LA: In addition to the requirements of the Internal Revenue Code and ERISA, the ACA has added another layer of compliance burden, with mandates and reporting requirements. The Health Insurance Portability and Accountability Act (HIPAA) has also caused a lot of concern for our clients, including increased audits by the U.S. Department of Health and Human Services, potential electronic security risks of HIPAA-protected information, and the too-frequent breaches of HIPAA information. In addition to the compliance issues discussed above, other of our health care clients, such as physicians, hospitals, nursing homes and emergency services providers, also have to comply with the often-byzantine rules and regulations of Medicaid and Medicare, and prepare for possible audits and inquiries from regulators regarding federal and state fraud and abuse laws, including the False Claims Act, the Anti-Kickback Statute, and the physician self-referral, or “Stark,” law, as well as comparable state laws.
TTL: We hear a lot about “wellness” these days. What is “wellness,” and what are the business and legal implications of this concept for our clients?
LA: “Wellness” is an umbrella term that refers to any program or process that encourages healthy behavior in order to prevent disease. Wellness takes many forms, from simple health fairs and free personal tracking devices, to complex wellness systems that provide rewards for participating in screenings, and, sometimes, in attaining certain goals. While studies on the long-term impact of wellness plans on the bottom line vary, most studies agree that wellness plans offered to employees improve morale.
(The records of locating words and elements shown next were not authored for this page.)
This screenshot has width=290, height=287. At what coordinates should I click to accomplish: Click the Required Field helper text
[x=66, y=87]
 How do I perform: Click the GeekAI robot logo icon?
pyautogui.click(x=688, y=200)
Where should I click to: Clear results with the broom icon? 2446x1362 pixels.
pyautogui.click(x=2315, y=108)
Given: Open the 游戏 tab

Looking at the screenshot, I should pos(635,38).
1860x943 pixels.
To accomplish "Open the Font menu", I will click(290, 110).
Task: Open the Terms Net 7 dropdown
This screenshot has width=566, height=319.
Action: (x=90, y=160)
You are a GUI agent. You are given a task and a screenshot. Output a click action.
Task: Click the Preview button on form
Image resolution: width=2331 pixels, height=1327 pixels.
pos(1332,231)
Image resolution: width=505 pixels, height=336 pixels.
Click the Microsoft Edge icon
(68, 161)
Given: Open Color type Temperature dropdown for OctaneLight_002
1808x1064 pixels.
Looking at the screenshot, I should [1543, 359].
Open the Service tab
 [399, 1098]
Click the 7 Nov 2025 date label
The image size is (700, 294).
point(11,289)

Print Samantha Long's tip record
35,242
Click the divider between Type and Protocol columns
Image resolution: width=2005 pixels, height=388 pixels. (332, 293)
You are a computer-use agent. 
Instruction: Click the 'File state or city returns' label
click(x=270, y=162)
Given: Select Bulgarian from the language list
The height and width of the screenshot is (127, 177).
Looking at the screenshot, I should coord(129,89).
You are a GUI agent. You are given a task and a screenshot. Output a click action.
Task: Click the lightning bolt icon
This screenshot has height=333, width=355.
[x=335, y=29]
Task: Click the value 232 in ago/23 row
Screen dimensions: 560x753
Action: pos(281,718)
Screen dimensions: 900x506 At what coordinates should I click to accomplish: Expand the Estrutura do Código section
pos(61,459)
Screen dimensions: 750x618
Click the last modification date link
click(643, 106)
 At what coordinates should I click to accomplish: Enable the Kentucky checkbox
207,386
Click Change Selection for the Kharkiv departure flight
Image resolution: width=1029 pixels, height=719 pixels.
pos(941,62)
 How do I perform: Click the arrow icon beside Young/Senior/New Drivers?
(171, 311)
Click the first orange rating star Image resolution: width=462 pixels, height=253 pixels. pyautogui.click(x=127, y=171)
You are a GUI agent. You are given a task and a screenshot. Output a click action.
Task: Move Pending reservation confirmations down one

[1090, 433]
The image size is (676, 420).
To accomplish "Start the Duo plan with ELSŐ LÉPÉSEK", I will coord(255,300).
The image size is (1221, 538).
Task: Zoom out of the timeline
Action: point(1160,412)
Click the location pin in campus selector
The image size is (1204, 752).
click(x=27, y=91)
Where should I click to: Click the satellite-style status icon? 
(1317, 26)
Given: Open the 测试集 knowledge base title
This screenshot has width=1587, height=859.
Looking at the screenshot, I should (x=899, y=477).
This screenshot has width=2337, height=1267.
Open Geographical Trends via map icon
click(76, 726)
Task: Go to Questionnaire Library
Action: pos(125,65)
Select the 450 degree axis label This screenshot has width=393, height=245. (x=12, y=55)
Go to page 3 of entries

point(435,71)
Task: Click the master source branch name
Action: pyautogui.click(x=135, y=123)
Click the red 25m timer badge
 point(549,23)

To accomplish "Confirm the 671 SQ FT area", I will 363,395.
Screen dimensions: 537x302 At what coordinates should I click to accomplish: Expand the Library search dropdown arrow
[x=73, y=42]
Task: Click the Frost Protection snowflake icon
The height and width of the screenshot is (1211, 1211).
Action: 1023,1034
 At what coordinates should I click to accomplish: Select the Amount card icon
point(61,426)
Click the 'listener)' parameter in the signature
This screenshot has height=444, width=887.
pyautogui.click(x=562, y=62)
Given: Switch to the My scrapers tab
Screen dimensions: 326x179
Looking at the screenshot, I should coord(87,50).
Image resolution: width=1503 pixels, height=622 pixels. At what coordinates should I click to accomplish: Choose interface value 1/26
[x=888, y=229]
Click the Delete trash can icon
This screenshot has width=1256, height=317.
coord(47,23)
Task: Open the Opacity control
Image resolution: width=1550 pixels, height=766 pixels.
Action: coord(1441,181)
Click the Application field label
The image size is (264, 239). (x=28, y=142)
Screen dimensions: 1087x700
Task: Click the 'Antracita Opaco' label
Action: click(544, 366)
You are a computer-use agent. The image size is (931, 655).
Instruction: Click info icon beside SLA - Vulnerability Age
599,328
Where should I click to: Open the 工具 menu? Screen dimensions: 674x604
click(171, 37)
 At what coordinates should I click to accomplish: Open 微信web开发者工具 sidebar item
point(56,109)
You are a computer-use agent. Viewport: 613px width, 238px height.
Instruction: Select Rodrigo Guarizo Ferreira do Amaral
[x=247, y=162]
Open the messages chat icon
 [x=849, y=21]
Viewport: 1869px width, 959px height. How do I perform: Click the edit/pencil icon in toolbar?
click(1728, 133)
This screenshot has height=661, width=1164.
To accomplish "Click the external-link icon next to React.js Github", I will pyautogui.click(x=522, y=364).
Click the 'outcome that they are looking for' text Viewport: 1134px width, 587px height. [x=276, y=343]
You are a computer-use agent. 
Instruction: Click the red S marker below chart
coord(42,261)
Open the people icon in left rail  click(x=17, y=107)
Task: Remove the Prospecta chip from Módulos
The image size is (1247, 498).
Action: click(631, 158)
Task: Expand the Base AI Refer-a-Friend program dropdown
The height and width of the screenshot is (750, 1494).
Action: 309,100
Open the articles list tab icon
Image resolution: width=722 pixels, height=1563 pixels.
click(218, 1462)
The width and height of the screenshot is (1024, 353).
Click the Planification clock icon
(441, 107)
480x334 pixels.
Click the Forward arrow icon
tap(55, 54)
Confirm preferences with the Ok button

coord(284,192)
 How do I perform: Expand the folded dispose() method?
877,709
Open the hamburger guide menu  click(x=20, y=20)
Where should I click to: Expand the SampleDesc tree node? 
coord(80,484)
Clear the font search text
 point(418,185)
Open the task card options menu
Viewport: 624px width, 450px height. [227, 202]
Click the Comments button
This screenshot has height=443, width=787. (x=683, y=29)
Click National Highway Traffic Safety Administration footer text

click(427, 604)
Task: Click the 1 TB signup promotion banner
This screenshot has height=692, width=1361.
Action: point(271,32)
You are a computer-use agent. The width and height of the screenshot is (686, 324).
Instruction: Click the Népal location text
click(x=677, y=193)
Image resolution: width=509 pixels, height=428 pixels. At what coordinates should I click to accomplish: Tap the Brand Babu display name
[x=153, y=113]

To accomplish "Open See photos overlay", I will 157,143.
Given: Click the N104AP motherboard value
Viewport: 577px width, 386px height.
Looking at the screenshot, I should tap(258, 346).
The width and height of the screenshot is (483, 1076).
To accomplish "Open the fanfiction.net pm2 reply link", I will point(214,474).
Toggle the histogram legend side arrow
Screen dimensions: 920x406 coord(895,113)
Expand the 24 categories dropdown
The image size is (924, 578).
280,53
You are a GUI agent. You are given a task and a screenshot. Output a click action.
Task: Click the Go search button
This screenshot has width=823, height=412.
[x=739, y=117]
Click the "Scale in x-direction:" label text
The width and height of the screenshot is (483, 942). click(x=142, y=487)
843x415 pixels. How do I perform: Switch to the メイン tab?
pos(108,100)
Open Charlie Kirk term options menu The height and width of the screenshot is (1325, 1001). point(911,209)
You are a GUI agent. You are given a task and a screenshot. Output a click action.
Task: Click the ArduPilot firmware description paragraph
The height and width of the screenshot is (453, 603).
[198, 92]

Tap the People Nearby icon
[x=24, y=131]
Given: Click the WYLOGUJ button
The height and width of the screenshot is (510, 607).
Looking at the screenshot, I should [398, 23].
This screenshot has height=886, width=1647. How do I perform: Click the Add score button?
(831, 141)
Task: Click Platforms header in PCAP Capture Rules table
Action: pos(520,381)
Wellness plans are governed by the Internal Revenue Code, ERISA, HIPAA and the Americans With Disabilities Act, and have to be designed to comply with these laws, including complex rules about access, communications, rewards and alternatives. We help our clients navigate these rules.
TTL: Many of the articles in this issue touch on “innovation” in health care. What do we have to look forward to in the next 20 years or so that will dramatically impact the way health care is delivered? What legal challenges will that create?
LA: Looking forward, we will continue to see the digitization of health care records, with more of each individual’s information being held and accessed electronically. We will also continue to see the advancement of solutions that are tailored specifically to an individual. For example, treatments based on a person’s individual DNA will become more commonplace.
However, the ability to predict what diseases a person may have based on his or her DNA will also increase privacy and ethical concerns for all parties. While the push to modernize and streamline the health care system will continue to occur, the system struggles to provide all with basic care as well as the complex treatment regimens that have been developed. The debate over what is the best health care model for the U.S. will also continue. Whether the U.S. will continue with its current private/public health care system, convert to a single-payer system, or develop some new system, will keep us and our clients busy for the foreseeable future.